▶ **Dataset records**:
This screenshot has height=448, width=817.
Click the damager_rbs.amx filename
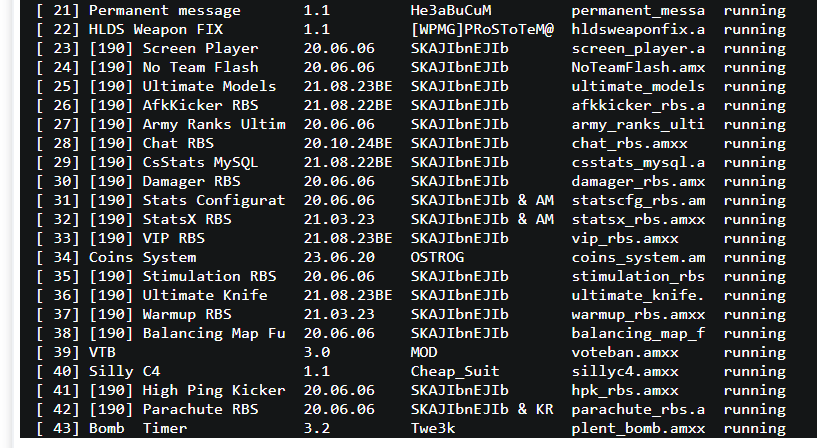point(638,182)
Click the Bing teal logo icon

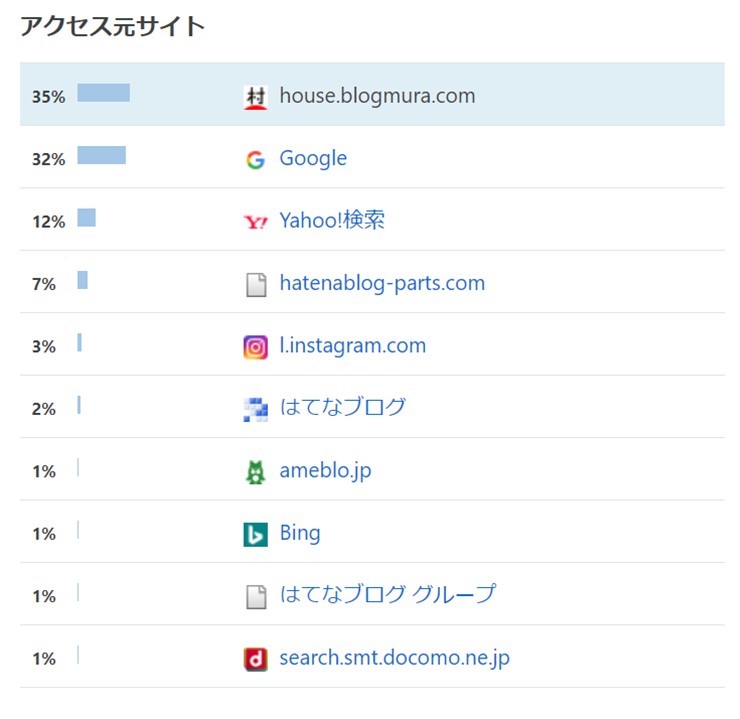[x=256, y=534]
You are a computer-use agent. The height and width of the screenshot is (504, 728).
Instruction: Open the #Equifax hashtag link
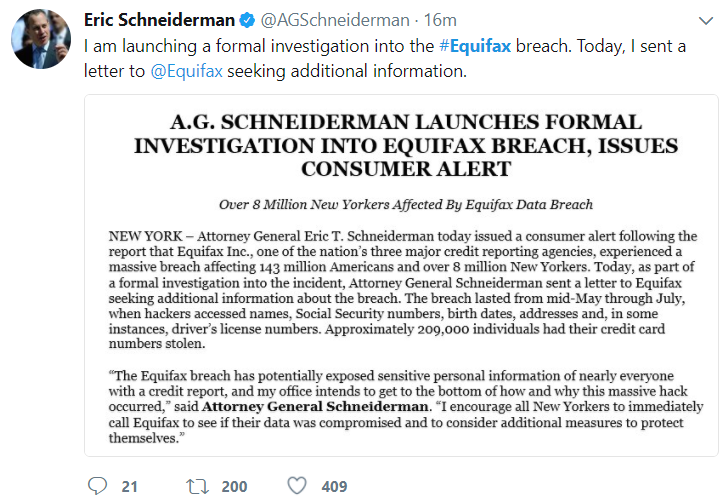click(x=474, y=46)
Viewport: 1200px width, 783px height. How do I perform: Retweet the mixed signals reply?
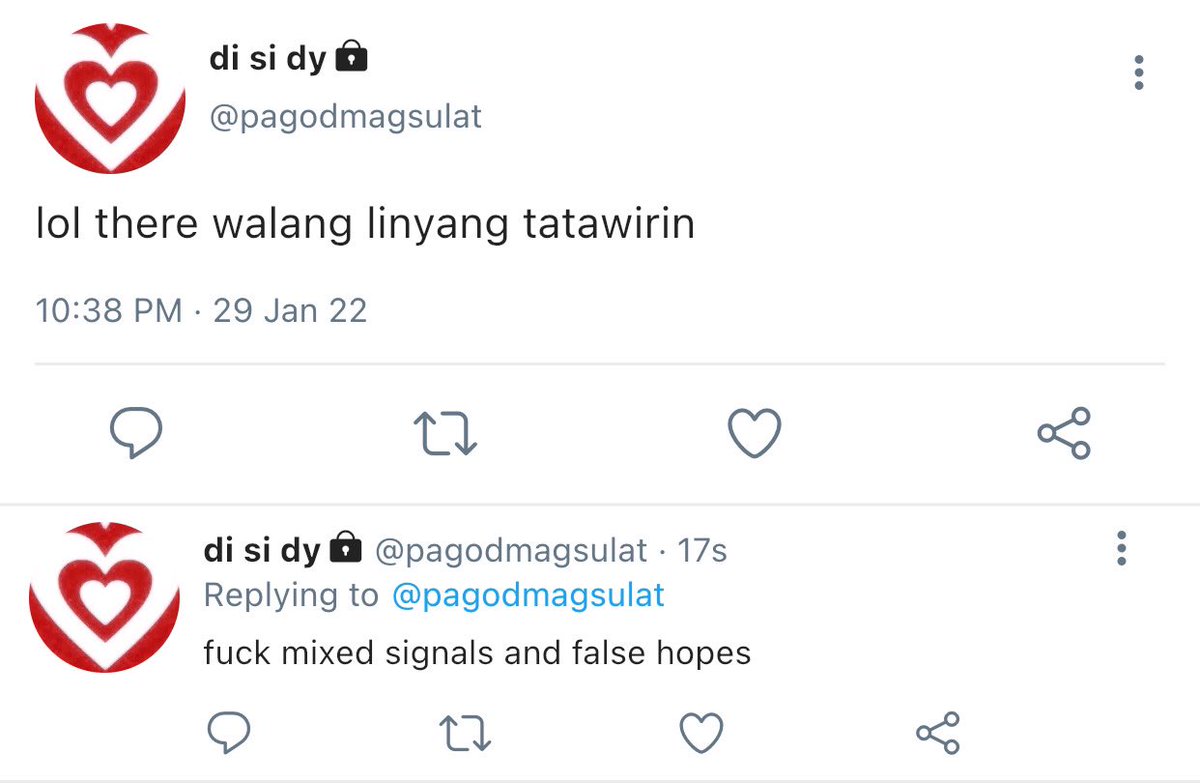465,735
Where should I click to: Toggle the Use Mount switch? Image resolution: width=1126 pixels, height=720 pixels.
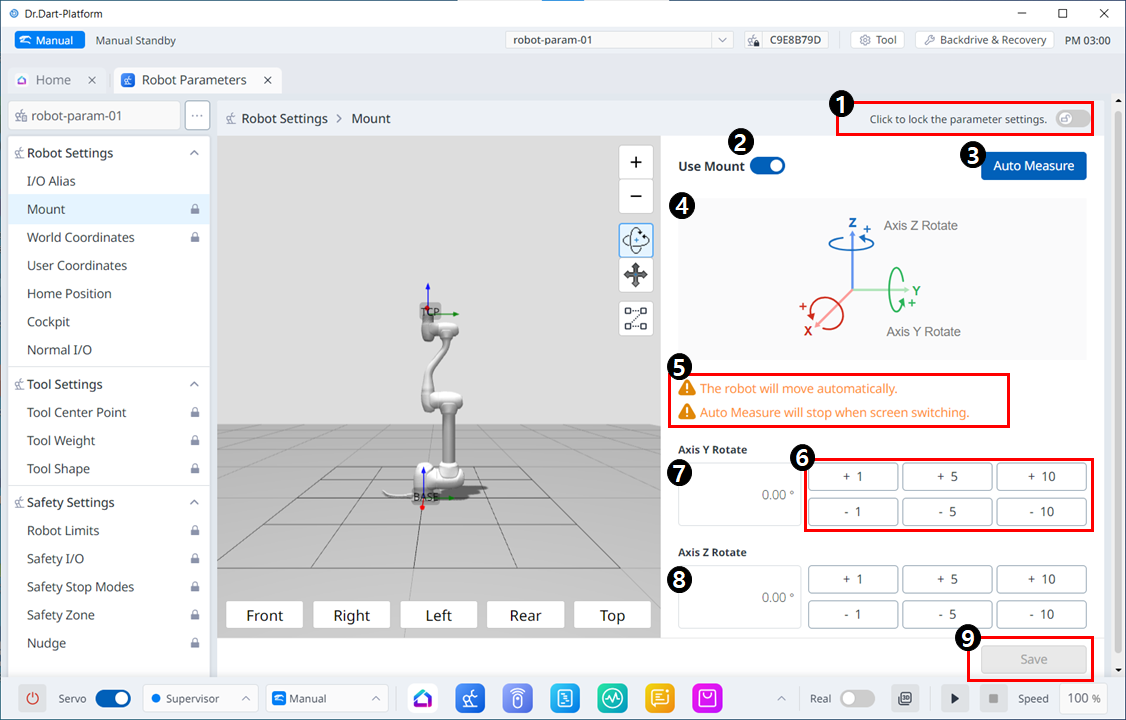(x=767, y=166)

▶ **Required work**:
Leaving the pictures aside, transcribe only the lines from the one containing "Where should I" to the final line of the listing above, inclusive, exactly as they appear.

▶ **Answer section**:
Where should I click to: Toggle the Use Mount switch? Image resolution: width=1126 pixels, height=720 pixels.
(x=767, y=166)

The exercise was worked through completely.